- _RECORDS FOR PROCESSING_:
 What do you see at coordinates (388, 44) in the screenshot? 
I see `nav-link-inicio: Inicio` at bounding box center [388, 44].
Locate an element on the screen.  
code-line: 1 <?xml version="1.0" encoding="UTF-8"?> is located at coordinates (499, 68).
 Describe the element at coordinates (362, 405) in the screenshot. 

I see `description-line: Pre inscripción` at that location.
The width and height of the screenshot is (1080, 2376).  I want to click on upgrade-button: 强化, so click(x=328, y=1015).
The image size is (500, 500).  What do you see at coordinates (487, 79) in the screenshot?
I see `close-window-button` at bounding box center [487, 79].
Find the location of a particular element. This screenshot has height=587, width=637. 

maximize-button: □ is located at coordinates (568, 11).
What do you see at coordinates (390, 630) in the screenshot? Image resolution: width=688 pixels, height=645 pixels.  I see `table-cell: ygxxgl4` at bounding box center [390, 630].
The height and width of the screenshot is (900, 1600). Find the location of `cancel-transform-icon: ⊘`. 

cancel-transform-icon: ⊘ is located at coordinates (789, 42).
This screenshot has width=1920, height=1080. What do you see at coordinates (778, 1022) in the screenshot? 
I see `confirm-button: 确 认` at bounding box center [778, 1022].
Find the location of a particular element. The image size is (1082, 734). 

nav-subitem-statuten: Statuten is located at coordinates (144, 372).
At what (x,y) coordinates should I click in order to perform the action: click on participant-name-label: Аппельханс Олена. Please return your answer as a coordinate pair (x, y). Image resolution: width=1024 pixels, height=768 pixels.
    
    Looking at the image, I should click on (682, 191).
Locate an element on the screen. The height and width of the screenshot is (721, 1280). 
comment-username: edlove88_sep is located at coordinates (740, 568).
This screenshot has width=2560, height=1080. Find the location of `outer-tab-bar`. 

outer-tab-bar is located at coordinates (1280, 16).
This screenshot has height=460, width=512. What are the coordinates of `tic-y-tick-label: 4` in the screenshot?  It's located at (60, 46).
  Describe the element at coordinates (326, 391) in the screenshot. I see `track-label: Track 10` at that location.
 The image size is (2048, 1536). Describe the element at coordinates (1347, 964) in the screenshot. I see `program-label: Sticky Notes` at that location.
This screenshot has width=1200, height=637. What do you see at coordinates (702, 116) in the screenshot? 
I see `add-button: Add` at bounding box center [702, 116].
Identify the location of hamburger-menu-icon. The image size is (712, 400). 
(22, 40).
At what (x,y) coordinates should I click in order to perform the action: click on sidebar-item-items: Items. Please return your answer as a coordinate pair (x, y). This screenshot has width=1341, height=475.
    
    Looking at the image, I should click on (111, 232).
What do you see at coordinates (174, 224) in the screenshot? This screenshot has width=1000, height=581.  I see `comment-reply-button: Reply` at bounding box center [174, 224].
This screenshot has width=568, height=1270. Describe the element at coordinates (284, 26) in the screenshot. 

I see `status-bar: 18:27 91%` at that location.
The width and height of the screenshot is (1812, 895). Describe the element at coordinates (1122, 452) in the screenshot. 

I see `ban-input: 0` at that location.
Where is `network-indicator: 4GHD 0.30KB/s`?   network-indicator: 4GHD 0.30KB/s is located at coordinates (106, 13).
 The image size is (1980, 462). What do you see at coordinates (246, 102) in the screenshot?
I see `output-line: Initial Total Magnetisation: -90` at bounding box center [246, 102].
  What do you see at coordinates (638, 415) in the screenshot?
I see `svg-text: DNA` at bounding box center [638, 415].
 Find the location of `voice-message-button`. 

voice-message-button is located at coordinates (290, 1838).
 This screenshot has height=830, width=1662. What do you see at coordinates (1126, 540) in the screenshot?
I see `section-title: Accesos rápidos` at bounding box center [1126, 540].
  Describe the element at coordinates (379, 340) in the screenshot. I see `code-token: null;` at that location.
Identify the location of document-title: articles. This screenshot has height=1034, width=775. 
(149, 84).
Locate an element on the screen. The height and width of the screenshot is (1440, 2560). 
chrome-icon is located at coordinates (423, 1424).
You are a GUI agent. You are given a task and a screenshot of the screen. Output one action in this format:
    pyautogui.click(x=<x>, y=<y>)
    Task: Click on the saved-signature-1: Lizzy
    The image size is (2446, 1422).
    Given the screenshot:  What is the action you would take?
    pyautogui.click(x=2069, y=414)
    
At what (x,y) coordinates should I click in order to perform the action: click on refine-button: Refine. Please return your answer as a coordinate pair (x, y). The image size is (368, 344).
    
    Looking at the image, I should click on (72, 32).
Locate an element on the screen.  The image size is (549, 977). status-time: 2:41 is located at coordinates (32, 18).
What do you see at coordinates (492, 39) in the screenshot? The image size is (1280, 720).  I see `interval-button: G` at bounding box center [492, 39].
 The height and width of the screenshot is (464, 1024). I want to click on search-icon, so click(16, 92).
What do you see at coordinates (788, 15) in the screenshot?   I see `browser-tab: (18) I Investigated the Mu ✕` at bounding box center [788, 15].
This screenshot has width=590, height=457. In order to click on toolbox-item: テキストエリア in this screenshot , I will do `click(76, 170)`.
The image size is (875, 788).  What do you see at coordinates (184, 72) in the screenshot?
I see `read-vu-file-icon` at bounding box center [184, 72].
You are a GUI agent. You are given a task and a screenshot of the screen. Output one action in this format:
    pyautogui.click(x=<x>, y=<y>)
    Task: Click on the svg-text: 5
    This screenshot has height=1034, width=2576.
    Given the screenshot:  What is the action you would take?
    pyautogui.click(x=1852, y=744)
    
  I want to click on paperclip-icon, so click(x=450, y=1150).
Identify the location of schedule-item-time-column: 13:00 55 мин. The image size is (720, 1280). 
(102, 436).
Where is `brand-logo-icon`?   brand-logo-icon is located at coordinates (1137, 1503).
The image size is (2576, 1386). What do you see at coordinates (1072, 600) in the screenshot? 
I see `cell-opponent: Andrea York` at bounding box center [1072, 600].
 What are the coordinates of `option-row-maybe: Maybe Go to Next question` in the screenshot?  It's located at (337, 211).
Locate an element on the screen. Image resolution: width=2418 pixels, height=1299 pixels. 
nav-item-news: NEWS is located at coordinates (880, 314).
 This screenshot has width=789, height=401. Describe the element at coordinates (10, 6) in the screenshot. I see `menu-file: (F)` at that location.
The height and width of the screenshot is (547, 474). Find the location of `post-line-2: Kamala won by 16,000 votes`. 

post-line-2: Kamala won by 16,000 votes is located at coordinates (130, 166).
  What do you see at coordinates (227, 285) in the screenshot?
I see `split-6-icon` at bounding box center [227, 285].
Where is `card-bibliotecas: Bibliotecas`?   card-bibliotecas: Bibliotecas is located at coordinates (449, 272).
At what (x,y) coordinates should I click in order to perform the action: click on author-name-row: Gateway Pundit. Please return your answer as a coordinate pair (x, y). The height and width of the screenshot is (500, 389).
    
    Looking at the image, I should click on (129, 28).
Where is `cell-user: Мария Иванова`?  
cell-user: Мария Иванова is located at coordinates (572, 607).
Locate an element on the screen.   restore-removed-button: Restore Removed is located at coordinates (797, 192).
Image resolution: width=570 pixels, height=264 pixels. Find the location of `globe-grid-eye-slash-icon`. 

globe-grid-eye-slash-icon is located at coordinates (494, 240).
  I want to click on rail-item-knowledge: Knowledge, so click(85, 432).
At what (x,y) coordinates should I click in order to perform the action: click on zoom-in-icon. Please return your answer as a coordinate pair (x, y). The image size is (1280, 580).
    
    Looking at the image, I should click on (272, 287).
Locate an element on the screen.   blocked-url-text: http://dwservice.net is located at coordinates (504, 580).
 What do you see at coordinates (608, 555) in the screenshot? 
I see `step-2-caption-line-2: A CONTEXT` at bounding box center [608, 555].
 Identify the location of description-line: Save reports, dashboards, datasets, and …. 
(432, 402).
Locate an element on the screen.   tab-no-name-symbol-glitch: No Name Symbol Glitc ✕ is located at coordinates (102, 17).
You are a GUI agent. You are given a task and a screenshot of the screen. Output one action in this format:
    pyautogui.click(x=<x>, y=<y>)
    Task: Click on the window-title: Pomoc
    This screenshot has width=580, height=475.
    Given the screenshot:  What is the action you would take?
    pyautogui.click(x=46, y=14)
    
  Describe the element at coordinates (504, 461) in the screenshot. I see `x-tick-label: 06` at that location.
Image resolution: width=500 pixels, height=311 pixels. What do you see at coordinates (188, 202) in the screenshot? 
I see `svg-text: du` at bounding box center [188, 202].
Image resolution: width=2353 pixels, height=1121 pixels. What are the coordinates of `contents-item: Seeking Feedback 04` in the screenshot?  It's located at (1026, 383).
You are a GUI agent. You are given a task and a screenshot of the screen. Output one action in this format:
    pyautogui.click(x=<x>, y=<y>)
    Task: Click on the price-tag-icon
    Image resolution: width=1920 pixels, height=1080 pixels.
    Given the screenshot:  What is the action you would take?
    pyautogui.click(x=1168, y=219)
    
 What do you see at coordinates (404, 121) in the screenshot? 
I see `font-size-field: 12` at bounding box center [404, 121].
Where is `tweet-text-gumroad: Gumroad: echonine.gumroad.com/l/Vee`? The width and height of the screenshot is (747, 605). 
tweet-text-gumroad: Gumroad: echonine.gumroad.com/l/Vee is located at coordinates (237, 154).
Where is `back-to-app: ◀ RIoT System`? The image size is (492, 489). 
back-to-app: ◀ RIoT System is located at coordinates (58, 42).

- _TASK PROMPT_:
Retype the items above word for word, starting from their first line and ending with the line that contains "outer-tab-bar is located", with both of those lines included.

- _COMPLETED TASK_:
 What do you see at coordinates (388, 44) in the screenshot? 
I see `nav-link-inicio: Inicio` at bounding box center [388, 44].
Locate an element on the screen.  
code-line: 1 <?xml version="1.0" encoding="UTF-8"?> is located at coordinates (499, 68).
 Describe the element at coordinates (362, 405) in the screenshot. 

I see `description-line: Pre inscripción` at that location.
The width and height of the screenshot is (1080, 2376).  I want to click on upgrade-button: 强化, so click(x=328, y=1015).
The image size is (500, 500).  What do you see at coordinates (487, 79) in the screenshot?
I see `close-window-button` at bounding box center [487, 79].
Find the location of a particular element. This screenshot has height=587, width=637. 

maximize-button: □ is located at coordinates (568, 11).
What do you see at coordinates (390, 630) in the screenshot? Image resolution: width=688 pixels, height=645 pixels.  I see `table-cell: ygxxgl4` at bounding box center [390, 630].
The height and width of the screenshot is (900, 1600). Find the location of `cancel-transform-icon: ⊘`. 

cancel-transform-icon: ⊘ is located at coordinates (789, 42).
This screenshot has width=1920, height=1080. What do you see at coordinates (778, 1022) in the screenshot? 
I see `confirm-button: 确 认` at bounding box center [778, 1022].
Find the location of a particular element. The image size is (1082, 734). 

nav-subitem-statuten: Statuten is located at coordinates (144, 372).
At what (x,y) coordinates should I click in order to perform the action: click on participant-name-label: Аппельханс Олена. Please return your answer as a coordinate pair (x, y). Image resolution: width=1024 pixels, height=768 pixels.
    
    Looking at the image, I should click on (682, 191).
Locate an element on the screen. The height and width of the screenshot is (721, 1280). 
comment-username: edlove88_sep is located at coordinates (740, 568).
This screenshot has width=2560, height=1080. Find the location of `outer-tab-bar`. 

outer-tab-bar is located at coordinates (1280, 16).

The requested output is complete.